What needs to be done:
Would you transcribe each entry that follows word for word, minus the images?

Provided material:
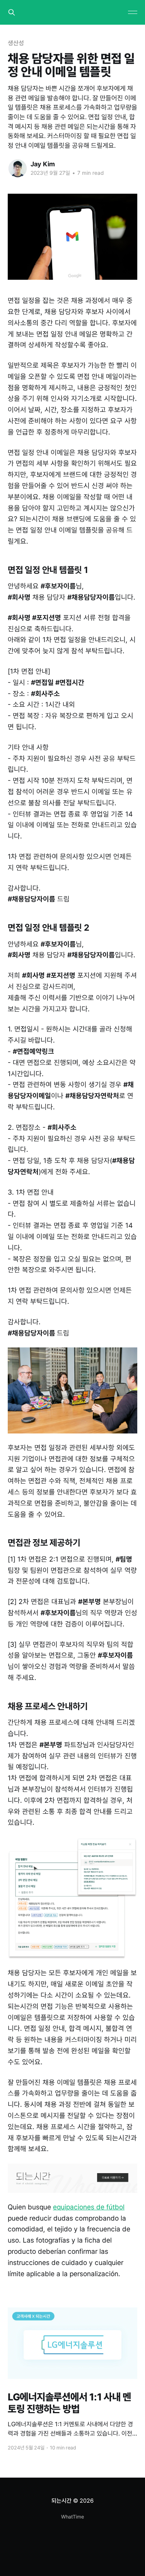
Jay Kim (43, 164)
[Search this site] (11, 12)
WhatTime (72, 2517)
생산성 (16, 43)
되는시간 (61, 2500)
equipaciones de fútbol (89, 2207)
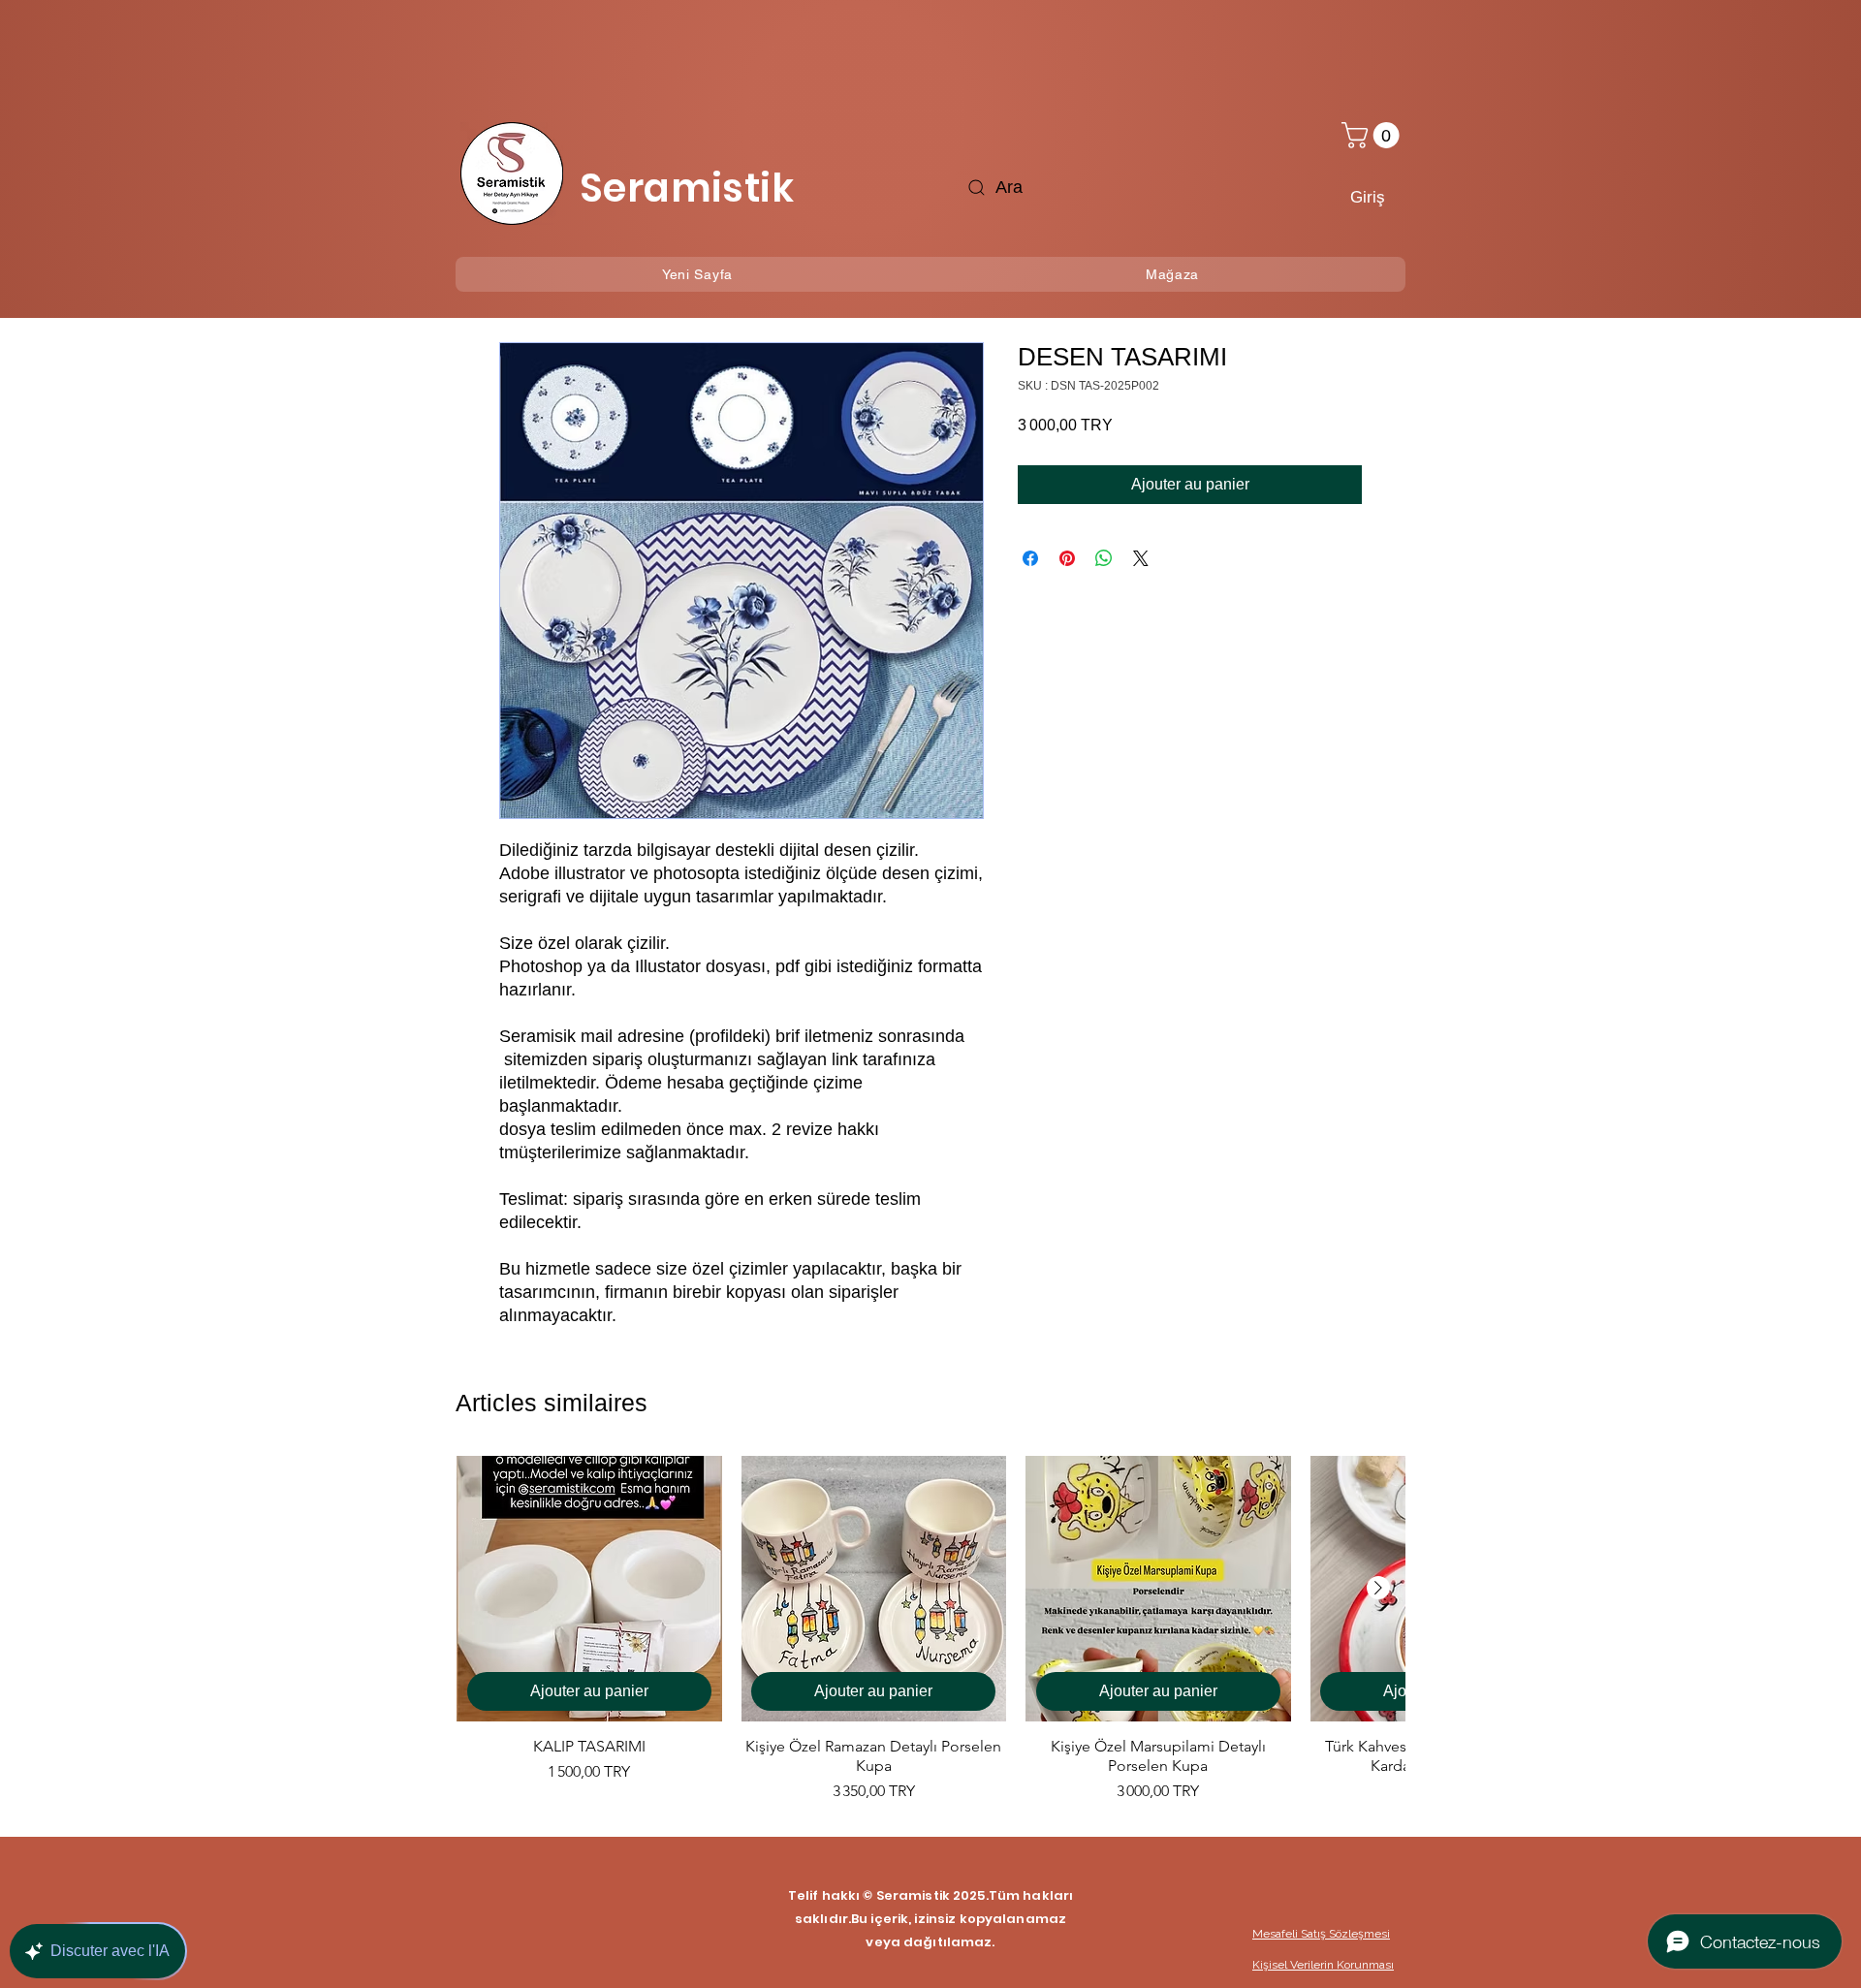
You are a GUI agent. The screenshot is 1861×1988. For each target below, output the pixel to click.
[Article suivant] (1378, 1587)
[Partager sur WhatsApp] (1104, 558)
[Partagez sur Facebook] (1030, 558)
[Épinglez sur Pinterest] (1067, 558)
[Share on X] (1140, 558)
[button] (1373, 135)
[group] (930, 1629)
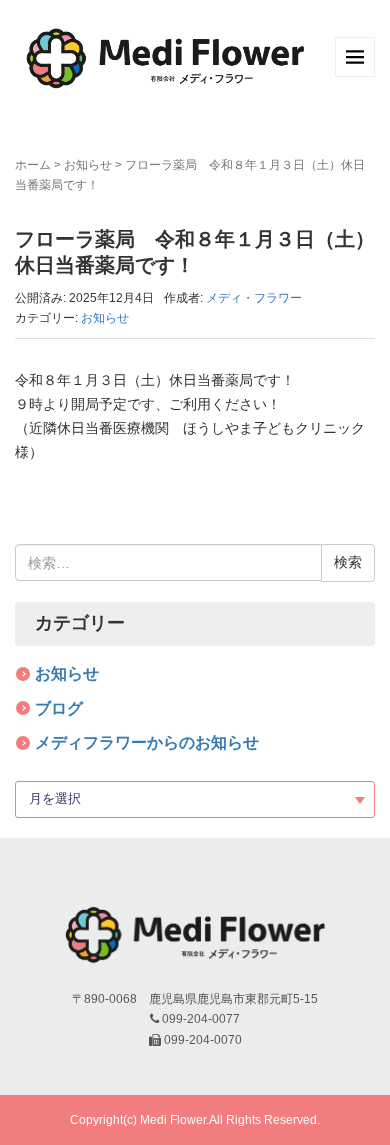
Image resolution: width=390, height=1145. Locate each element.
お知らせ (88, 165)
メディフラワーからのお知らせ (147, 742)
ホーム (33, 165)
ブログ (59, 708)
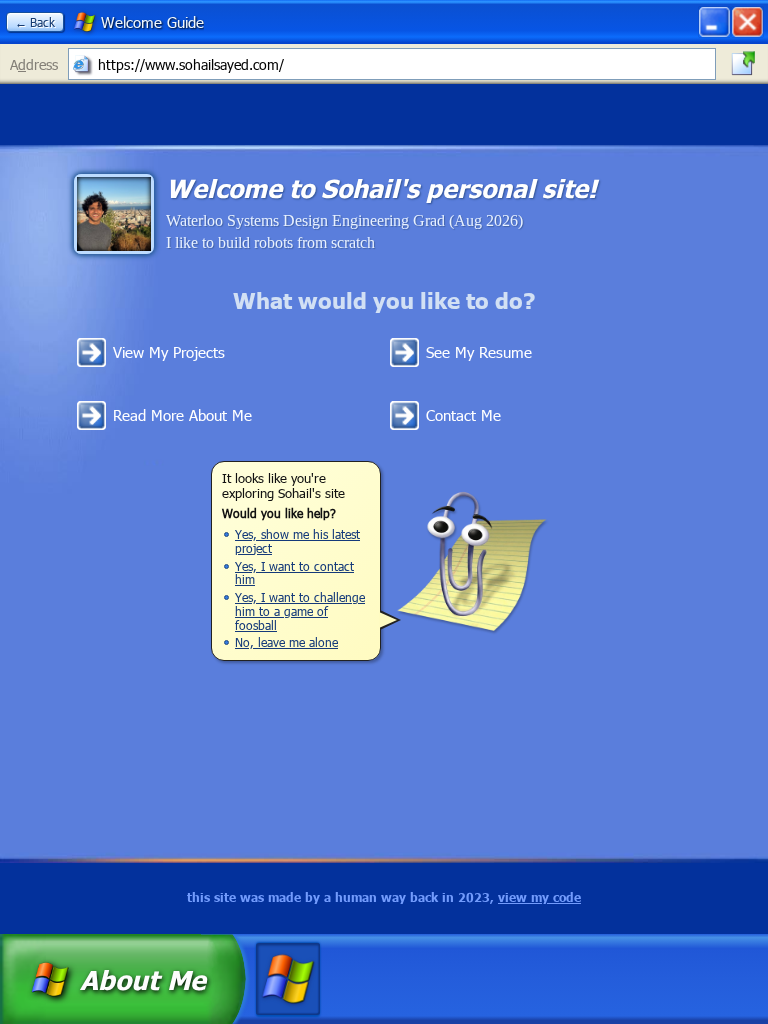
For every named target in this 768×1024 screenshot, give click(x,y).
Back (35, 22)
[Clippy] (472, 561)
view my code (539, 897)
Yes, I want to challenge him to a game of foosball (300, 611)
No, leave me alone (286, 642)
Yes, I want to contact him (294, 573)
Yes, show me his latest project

Written answer:
Jay Kim (43, 164)
[Search this site] (11, 12)
WhatTime (72, 2517)
생산성 (16, 43)
되는시간 (61, 2500)
equipaciones de fútbol (89, 2207)
You are a GUI agent. The screenshot is 1861×1988. For each target below, output the pixel to click.
[Article suivant] (1378, 1587)
[Partager sur WhatsApp] (1104, 558)
[Partagez sur Facebook] (1030, 558)
[Épinglez sur Pinterest] (1067, 558)
[Share on X] (1140, 558)
[button] (1373, 135)
[group] (930, 1629)
Image resolution: width=390, height=1145. Locate each element.
お知らせ (88, 165)
メディフラワーからのお知らせ (147, 742)
ホーム (33, 165)
ブログ (59, 708)
For every named target in this 768×1024 screenshot, give click(x,y).
Back (35, 22)
[Clippy] (472, 561)
view my code (539, 897)
Yes, I want to challenge him to a game of foosball (300, 611)
No, leave me alone (286, 642)
Yes, I want to contact him (294, 573)
Yes, show me his latest project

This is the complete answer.